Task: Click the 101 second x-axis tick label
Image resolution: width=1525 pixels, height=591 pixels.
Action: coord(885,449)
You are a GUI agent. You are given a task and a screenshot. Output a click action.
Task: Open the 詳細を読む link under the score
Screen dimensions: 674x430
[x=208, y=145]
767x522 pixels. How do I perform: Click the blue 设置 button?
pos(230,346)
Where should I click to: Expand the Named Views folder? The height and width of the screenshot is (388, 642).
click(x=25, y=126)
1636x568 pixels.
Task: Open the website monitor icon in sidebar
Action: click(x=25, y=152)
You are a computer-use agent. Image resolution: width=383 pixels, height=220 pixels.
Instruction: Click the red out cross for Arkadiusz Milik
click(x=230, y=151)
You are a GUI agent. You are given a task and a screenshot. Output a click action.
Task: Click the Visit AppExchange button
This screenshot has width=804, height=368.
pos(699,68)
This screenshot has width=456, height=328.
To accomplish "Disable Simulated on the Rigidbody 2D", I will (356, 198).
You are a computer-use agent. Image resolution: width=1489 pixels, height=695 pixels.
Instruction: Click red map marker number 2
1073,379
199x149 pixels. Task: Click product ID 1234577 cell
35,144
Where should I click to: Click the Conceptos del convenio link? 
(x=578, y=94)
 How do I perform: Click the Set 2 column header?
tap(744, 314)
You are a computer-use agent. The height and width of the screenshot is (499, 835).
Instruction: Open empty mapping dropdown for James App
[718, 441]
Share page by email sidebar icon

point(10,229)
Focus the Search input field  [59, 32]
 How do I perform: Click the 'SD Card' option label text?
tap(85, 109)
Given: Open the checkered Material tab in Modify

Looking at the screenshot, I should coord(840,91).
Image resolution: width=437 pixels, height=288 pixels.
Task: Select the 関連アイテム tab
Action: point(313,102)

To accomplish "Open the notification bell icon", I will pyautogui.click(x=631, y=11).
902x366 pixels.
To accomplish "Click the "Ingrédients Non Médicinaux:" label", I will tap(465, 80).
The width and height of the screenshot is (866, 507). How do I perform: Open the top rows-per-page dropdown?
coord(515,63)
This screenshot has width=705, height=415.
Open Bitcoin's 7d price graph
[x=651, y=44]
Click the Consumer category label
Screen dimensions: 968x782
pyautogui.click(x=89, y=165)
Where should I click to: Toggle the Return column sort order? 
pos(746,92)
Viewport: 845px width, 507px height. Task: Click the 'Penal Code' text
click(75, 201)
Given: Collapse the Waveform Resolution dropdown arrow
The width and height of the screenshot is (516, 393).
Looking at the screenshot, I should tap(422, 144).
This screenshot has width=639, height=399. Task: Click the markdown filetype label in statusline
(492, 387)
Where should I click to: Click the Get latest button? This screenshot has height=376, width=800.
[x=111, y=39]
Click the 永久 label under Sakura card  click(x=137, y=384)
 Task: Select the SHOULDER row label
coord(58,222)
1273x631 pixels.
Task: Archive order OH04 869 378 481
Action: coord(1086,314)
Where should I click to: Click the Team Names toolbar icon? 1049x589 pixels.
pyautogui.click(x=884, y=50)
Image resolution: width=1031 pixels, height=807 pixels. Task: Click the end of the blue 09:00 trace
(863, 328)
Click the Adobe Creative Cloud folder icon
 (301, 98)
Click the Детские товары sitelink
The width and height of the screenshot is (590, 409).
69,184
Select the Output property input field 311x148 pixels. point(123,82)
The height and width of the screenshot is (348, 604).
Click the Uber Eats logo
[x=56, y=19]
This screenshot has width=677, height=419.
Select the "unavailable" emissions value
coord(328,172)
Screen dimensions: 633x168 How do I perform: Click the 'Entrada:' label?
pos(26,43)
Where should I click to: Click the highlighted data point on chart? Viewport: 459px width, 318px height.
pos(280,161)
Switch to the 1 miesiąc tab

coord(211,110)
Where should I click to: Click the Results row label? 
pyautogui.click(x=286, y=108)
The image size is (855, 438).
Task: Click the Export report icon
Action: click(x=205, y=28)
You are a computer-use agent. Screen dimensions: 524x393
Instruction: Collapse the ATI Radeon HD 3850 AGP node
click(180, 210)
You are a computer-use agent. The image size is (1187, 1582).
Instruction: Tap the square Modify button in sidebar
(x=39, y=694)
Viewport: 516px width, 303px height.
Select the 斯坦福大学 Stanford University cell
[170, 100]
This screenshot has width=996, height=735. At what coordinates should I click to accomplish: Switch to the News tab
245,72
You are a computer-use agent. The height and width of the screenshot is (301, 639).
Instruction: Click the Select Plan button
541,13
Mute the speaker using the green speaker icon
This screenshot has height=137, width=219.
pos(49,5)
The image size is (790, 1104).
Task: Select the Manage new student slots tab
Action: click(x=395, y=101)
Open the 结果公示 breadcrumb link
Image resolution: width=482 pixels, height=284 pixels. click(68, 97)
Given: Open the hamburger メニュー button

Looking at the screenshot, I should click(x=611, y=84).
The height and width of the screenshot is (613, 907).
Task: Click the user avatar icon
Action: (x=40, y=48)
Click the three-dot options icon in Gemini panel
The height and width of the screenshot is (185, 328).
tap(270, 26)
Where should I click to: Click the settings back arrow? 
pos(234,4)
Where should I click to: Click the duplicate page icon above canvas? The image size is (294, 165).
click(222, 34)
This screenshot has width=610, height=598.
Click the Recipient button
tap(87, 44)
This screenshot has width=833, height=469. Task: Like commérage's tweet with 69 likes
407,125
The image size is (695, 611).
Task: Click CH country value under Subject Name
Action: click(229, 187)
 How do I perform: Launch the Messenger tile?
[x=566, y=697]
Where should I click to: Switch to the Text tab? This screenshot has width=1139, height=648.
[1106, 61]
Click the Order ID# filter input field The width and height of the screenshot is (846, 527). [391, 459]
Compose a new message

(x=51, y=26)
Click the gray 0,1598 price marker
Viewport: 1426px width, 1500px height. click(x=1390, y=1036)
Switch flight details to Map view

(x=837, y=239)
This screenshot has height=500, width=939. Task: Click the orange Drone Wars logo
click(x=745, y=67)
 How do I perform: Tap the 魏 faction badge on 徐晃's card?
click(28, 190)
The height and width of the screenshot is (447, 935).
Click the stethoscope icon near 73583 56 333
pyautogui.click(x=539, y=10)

> **Assignment**:
An exact repetition of the data above is all that is needed.

> **Exercise answer**:
Task: Click the 101 second x-axis tick label
Image resolution: width=1525 pixels, height=591 pixels.
Action: coord(885,449)
You are a GUI agent. You are given a task and a screenshot. Output a click action.
Task: Open the 詳細を読む link under the score
Screen dimensions: 674x430
[x=208, y=145]
767x522 pixels. How do I perform: Click the blue 设置 button?
pos(230,346)
Where should I click to: Expand the Named Views folder? The height and width of the screenshot is (388, 642).
click(x=25, y=126)
1636x568 pixels.
Task: Open the website monitor icon in sidebar
Action: click(x=25, y=152)
You are a computer-use agent. Image resolution: width=383 pixels, height=220 pixels.
Instruction: Click the red out cross for Arkadiusz Milik
click(x=230, y=151)
You are a GUI agent. You are given a task and a screenshot. Output a click action.
Task: Click the Visit AppExchange button
This screenshot has width=804, height=368.
pos(699,68)
This screenshot has width=456, height=328.
To accomplish "Disable Simulated on the Rigidbody 2D", I will (356, 198).
You are a computer-use agent. Image resolution: width=1489 pixels, height=695 pixels.
Instruction: Click red map marker number 2
1073,379
199x149 pixels. Task: Click product ID 1234577 cell
35,144
Where should I click to: Click the Conceptos del convenio link? 
(x=578, y=94)
 How do I perform: Click the Set 2 column header?
tap(744, 314)
You are a computer-use agent. The height and width of the screenshot is (499, 835).
Instruction: Open empty mapping dropdown for James App
[718, 441]
Share page by email sidebar icon

point(10,229)
Focus the Search input field  [59, 32]
 How do I perform: Click the 'SD Card' option label text?
tap(85, 109)
Given: Open the checkered Material tab in Modify

Looking at the screenshot, I should coord(840,91).
Image resolution: width=437 pixels, height=288 pixels.
Task: Select the 関連アイテム tab
Action: point(313,102)

To accomplish "Open the notification bell icon", I will pyautogui.click(x=631, y=11).
902x366 pixels.
To accomplish "Click the "Ingrédients Non Médicinaux:" label", I will tap(465, 80).
The width and height of the screenshot is (866, 507). How do I perform: Open the top rows-per-page dropdown?
coord(515,63)
This screenshot has width=705, height=415.
Open Bitcoin's 7d price graph
[x=651, y=44]
Click the Consumer category label
Screen dimensions: 968x782
pyautogui.click(x=89, y=165)
Where should I click to: Toggle the Return column sort order? 
pos(746,92)
Viewport: 845px width, 507px height. Task: Click the 'Penal Code' text
click(75, 201)
Given: Collapse the Waveform Resolution dropdown arrow
The width and height of the screenshot is (516, 393).
Looking at the screenshot, I should tap(422, 144).
This screenshot has width=639, height=399. Task: Click the markdown filetype label in statusline
(492, 387)
Where should I click to: Click the Get latest button? This screenshot has height=376, width=800.
[x=111, y=39]
Click the 永久 label under Sakura card  click(x=137, y=384)
 Task: Select the SHOULDER row label
coord(58,222)
1273x631 pixels.
Task: Archive order OH04 869 378 481
Action: coord(1086,314)
Where should I click to: Click the Team Names toolbar icon? 1049x589 pixels.
pyautogui.click(x=884, y=50)
Image resolution: width=1031 pixels, height=807 pixels. Task: Click the end of the blue 09:00 trace
(863, 328)
Click the Adobe Creative Cloud folder icon
 (301, 98)
Click the Детские товары sitelink
The width and height of the screenshot is (590, 409).
69,184
Select the Output property input field 311x148 pixels. point(123,82)
The height and width of the screenshot is (348, 604).
Click the Uber Eats logo
[x=56, y=19]
This screenshot has width=677, height=419.
Select the "unavailable" emissions value
coord(328,172)
Screen dimensions: 633x168 How do I perform: Click the 'Entrada:' label?
pos(26,43)
Where should I click to: Click the highlighted data point on chart? Viewport: 459px width, 318px height.
pos(280,161)
Switch to the 1 miesiąc tab

coord(211,110)
Where should I click to: Click the Results row label? 
pyautogui.click(x=286, y=108)
The image size is (855, 438).
Task: Click the Export report icon
Action: click(x=205, y=28)
You are a computer-use agent. Screen dimensions: 524x393
Instruction: Collapse the ATI Radeon HD 3850 AGP node
click(180, 210)
You are a computer-use agent. The image size is (1187, 1582).
Instruction: Tap the square Modify button in sidebar
(x=39, y=694)
Viewport: 516px width, 303px height.
Select the 斯坦福大学 Stanford University cell
[170, 100]
This screenshot has width=996, height=735. At what coordinates should I click to accomplish: Switch to the News tab
245,72
You are a computer-use agent. The height and width of the screenshot is (301, 639).
Instruction: Click the Select Plan button
541,13
Mute the speaker using the green speaker icon
This screenshot has height=137, width=219.
pos(49,5)
The image size is (790, 1104).
Task: Select the Manage new student slots tab
Action: click(x=395, y=101)
Open the 结果公示 breadcrumb link
Image resolution: width=482 pixels, height=284 pixels. click(68, 97)
Given: Open the hamburger メニュー button

Looking at the screenshot, I should click(x=611, y=84).
The height and width of the screenshot is (613, 907).
Task: Click the user avatar icon
Action: (x=40, y=48)
Click the three-dot options icon in Gemini panel
The height and width of the screenshot is (185, 328).
tap(270, 26)
Where should I click to: Click the settings back arrow? 
pos(234,4)
Where should I click to: Click the duplicate page icon above canvas? The image size is (294, 165).
click(222, 34)
This screenshot has width=610, height=598.
Click the Recipient button
tap(87, 44)
This screenshot has width=833, height=469. Task: Like commérage's tweet with 69 likes
407,125
The image size is (695, 611).
Task: Click CH country value under Subject Name
Action: click(229, 187)
 How do I perform: Launch the Messenger tile?
[x=566, y=697]
Where should I click to: Switch to the Text tab? This screenshot has width=1139, height=648.
[1106, 61]
Click the Order ID# filter input field The width and height of the screenshot is (846, 527). [391, 459]
Compose a new message

(x=51, y=26)
Click the gray 0,1598 price marker
Viewport: 1426px width, 1500px height. click(x=1390, y=1036)
Switch flight details to Map view

(x=837, y=239)
This screenshot has height=500, width=939. Task: Click the orange Drone Wars logo
click(x=745, y=67)
 How do I perform: Tap the 魏 faction badge on 徐晃's card?
click(28, 190)
The height and width of the screenshot is (447, 935).
Click the stethoscope icon near 73583 56 333
pyautogui.click(x=539, y=10)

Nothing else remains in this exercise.